Uses either (the last) `AlternativeImage/@filename` (if any), or `Page/@imageFilename`
(otherwise, cropping to `Border` if necessary). Adds an `AlternativeImage` with the
result of binarization for every segment.

```
Usage: ocrd-olena-binarize [worker|server] [OPTIONS]

popular binarization algorithms implemented by Olena/SCRIBO, wrapped for OCR-D

> binarization with Scribo from Olena suite

> For each page, open and deserialize PAGE input file (from existing
> PAGE file in the input fileGrp, or generated from image file).
> Retrieve its respective image at the requested `level-of-operation`
> (ignoring annotation that already added `binarized`).

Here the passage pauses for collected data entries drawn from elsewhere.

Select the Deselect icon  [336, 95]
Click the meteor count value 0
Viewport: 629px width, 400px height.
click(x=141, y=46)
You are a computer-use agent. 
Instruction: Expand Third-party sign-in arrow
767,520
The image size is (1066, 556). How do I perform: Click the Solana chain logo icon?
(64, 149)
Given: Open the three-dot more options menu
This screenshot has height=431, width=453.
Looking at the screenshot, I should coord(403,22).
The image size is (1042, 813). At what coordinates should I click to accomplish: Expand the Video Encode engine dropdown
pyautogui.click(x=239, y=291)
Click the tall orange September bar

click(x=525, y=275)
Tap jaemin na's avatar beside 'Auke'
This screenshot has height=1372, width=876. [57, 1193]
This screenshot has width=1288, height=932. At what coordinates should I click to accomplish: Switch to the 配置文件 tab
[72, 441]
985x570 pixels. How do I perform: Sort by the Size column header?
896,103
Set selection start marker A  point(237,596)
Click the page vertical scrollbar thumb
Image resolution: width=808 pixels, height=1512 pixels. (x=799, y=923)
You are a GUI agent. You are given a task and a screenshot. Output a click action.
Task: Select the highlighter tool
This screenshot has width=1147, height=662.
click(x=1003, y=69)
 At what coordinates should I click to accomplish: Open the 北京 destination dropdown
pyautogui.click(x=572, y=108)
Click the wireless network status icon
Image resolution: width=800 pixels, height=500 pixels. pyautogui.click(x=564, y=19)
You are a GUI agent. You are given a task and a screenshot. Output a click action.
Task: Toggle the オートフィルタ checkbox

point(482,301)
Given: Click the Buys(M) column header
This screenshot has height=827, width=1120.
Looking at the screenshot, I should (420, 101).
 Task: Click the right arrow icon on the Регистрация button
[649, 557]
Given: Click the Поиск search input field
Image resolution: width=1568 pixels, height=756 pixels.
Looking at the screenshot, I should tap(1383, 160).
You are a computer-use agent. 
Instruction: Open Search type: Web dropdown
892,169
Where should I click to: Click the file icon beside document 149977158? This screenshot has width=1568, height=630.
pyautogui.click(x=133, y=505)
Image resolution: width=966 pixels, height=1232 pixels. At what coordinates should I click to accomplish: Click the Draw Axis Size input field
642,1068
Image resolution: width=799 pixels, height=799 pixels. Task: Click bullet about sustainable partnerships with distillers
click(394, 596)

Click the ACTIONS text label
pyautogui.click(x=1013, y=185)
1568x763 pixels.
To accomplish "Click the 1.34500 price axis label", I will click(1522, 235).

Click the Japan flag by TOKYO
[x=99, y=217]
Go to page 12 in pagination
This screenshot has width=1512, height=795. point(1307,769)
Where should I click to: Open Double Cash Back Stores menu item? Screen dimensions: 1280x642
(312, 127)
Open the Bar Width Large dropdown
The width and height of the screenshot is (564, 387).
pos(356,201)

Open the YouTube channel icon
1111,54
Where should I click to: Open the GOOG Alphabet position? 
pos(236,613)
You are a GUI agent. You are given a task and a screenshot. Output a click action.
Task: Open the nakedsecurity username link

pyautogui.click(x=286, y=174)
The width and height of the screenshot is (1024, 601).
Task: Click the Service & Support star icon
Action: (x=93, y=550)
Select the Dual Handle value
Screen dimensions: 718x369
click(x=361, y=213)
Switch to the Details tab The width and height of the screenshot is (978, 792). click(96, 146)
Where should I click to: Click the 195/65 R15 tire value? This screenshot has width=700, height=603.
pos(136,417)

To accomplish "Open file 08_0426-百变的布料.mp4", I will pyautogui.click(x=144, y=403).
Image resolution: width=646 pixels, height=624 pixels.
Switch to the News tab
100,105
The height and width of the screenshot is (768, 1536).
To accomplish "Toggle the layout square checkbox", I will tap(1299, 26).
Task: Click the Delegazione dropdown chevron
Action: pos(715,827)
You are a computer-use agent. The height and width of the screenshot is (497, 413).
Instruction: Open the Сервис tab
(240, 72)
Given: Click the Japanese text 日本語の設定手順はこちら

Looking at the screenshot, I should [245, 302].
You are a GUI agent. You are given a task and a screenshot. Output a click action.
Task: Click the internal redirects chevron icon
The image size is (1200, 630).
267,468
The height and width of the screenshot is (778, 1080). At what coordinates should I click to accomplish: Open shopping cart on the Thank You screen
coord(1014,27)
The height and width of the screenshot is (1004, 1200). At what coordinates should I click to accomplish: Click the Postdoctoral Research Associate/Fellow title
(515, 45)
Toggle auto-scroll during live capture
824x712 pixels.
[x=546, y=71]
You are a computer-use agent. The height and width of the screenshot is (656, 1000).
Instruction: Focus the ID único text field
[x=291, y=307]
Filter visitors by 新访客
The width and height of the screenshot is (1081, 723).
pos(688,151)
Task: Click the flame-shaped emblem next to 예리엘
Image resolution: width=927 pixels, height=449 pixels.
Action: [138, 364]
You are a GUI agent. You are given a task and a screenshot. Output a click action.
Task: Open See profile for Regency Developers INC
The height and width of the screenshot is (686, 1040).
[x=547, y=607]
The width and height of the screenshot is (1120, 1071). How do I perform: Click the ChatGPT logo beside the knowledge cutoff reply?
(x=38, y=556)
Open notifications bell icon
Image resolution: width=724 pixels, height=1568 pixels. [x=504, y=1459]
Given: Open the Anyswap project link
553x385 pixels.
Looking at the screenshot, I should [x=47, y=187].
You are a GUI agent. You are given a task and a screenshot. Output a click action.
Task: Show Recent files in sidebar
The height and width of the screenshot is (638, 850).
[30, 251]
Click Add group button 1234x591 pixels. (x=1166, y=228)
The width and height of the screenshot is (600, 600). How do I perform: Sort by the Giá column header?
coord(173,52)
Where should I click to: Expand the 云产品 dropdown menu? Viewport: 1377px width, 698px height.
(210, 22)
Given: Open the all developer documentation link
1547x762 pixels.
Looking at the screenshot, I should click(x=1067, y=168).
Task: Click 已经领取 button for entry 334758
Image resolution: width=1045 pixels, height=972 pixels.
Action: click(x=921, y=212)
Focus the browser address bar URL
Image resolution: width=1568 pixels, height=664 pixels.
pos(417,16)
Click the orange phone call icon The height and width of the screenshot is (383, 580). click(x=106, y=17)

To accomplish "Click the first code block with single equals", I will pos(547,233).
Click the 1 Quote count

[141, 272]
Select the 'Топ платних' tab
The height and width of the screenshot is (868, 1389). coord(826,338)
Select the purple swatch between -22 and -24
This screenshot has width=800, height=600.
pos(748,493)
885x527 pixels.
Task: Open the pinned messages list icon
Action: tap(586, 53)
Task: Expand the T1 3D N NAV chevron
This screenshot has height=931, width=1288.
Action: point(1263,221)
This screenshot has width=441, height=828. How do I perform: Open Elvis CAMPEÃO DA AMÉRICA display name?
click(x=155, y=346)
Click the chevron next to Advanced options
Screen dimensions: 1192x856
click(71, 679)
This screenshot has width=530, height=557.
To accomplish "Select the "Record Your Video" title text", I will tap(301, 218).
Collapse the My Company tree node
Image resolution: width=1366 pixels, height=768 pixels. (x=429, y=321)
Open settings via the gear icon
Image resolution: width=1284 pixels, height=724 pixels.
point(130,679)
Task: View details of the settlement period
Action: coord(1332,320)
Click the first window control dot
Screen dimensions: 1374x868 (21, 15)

> Passes the image file to the Olena suite's scribo binarization
> program for the selected algorithm `impl` and its parameters.

> If binarization returns with a failure, skip that segment with an
> approriate error message. Otherwise, put the resulting PNG image
> file into the output fileGrp, and reference it in the METS using a
> file ID with suffix ``.IMG-BIN``. Reference it as AlternativeImage
> in the page, adding ``binarized`` to its @comments.

> Produce a new PAGE output file by serialising the resulting
> hierarchy.

Subcommands:
worker Start a processing worker rather than do local processing
server Start a processor server rather than do local processing

Options for processing:
-m, --mets URL-PATH URL or file path of METS to process [./mets.xml]
-w, --working-dir PATH Working directory of local workspace [dirname(URL-PATH)]
-I, --input-file-grp USE File group(s) used as input
-O, --output-file-grp USE File group(s) used as output
-g, --page-id ID Physical page ID(s) to process instead of full document []
--overwrite Remove existing output pages/images
(with "--page-id", remove only those).
Short-hand for OCRD_EXISTING_OUTPUT=OVERWRITE
--debug Abort on any errors with full stack trace.
Short-hand for OCRD_MISSING_OUTPUT=ABORT
--profile Enable profiling
--profile-file PROF-PATH Write cProfile stats to PROF-PATH. Implies "--profile"
-p, --parameter JSON-PATH Parameters, either verbatim JSON string
or JSON file path
-P, --param-override KEY VAL Override a single JSON object key-value pair,
taking precedence over --parameter
-U, --mets-server-url URL URL of a METS Server for parallel incremental access to METS
If URL starts with http:// start an HTTP server there,
otherwise URL is a path to an on-demand-created unix socket
-l, --log-level [OFF|ERROR|WARN|INFO|DEBUG|TRACE]
Override log level globally [INFO]
--log-filename LOG-PATH File to redirect stderr logging to (overriding ocrd_logging.conf).

Options for information:
-C, --show-resource RESNAME Dump the content of processor resource RESNAME
-L, --list-resources List names of processor resources
-J, --dump-json Dump tool description as JSON
-D, --dump-module-dir Show the 'module' resource location path for this processor
-h, --help Show this message
-V, --version Show version

Parameters:
"level-of-operation" [string - "page"]
PAGE XML segment hierarchy level to annotate images for
Possible values: ["page", "table", "region", "line"]
"impl" [string - "sauvola-ms-split"]
The name of the actual binarization algorithm
Possible values: ["sauvola", "sauvola-ms", "sauvola-ms-fg", "sauvola-
ms-split", "kim", "wolf", "niblack", "singh", "otsu"]
"k" [number - 0.34]
Sauvola's formulae parameter (foreground weight decreases with k);
for Multiscale, multiplied to yield default 0.2/0.3/0.5; for Singh,
multiplied to yield default 0.06; for Niblack, multiplied to yield
default -0.2; for Wolf/Kim, used directly; for Otsu, does not apply
"win-size" [number - 0]
The (odd) window size in pixels; when zero (default), set to DPI (or
301); for Otsu, does not apply
"dpi" [number - 0]
pixel density in dots per inch (overrides any meta-data in the
images); disabled when zero
```

## License

Copyright 2018-2023 Project OCR-D

ocrd_olena is released under the GNU General Public Licence. See the file
``LICENSE`` (at the root of the source tree) for details.